» THE TASK:
Whatever appears in the records, write it out again exactly.

» DATA RECORDS:
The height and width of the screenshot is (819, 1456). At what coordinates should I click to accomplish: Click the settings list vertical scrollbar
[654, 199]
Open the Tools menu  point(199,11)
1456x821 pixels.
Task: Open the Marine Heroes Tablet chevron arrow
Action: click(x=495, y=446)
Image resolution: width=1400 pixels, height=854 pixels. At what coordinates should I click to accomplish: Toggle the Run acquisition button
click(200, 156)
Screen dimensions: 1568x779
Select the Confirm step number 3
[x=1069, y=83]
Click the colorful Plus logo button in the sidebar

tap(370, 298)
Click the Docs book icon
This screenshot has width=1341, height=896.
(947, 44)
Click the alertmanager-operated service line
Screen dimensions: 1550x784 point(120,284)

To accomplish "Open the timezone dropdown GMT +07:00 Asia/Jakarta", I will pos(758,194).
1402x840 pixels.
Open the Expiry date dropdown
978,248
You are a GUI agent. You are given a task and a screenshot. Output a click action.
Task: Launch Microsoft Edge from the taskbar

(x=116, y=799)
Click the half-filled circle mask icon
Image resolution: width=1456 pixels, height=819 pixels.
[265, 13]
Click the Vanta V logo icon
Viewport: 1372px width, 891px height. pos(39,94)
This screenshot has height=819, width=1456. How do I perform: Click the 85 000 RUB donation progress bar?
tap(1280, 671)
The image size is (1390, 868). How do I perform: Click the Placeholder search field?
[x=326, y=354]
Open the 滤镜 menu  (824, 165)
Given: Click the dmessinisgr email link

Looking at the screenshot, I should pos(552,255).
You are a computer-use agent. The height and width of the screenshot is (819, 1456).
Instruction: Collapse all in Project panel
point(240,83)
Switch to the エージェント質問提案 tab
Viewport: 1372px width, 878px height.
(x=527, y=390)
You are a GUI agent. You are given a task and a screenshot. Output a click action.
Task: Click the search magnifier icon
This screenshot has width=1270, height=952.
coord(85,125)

» ANSWER SPACE:
The height and width of the screenshot is (819, 1456). At what coordinates should I click to accomplish: Click the settings list vertical scrollbar
[654, 199]
Open the Tools menu  point(199,11)
1456x821 pixels.
Task: Open the Marine Heroes Tablet chevron arrow
Action: click(x=495, y=446)
Image resolution: width=1400 pixels, height=854 pixels. At what coordinates should I click to accomplish: Toggle the Run acquisition button
click(200, 156)
Screen dimensions: 1568x779
Select the Confirm step number 3
[x=1069, y=83]
Click the colorful Plus logo button in the sidebar

tap(370, 298)
Click the Docs book icon
This screenshot has width=1341, height=896.
(947, 44)
Click the alertmanager-operated service line
Screen dimensions: 1550x784 point(120,284)

To accomplish "Open the timezone dropdown GMT +07:00 Asia/Jakarta", I will pos(758,194).
1402x840 pixels.
Open the Expiry date dropdown
978,248
You are a GUI agent. You are given a task and a screenshot. Output a click action.
Task: Launch Microsoft Edge from the taskbar

(x=116, y=799)
Click the half-filled circle mask icon
Image resolution: width=1456 pixels, height=819 pixels.
[265, 13]
Click the Vanta V logo icon
Viewport: 1372px width, 891px height. pos(39,94)
This screenshot has height=819, width=1456. How do I perform: Click the 85 000 RUB donation progress bar?
tap(1280, 671)
The image size is (1390, 868). How do I perform: Click the Placeholder search field?
[x=326, y=354]
Open the 滤镜 menu  (824, 165)
Given: Click the dmessinisgr email link

Looking at the screenshot, I should pos(552,255).
You are a computer-use agent. The height and width of the screenshot is (819, 1456).
Instruction: Collapse all in Project panel
point(240,83)
Switch to the エージェント質問提案 tab
Viewport: 1372px width, 878px height.
(x=527, y=390)
You are a GUI agent. You are given a task and a screenshot. Output a click action.
Task: Click the search magnifier icon
This screenshot has width=1270, height=952.
coord(85,125)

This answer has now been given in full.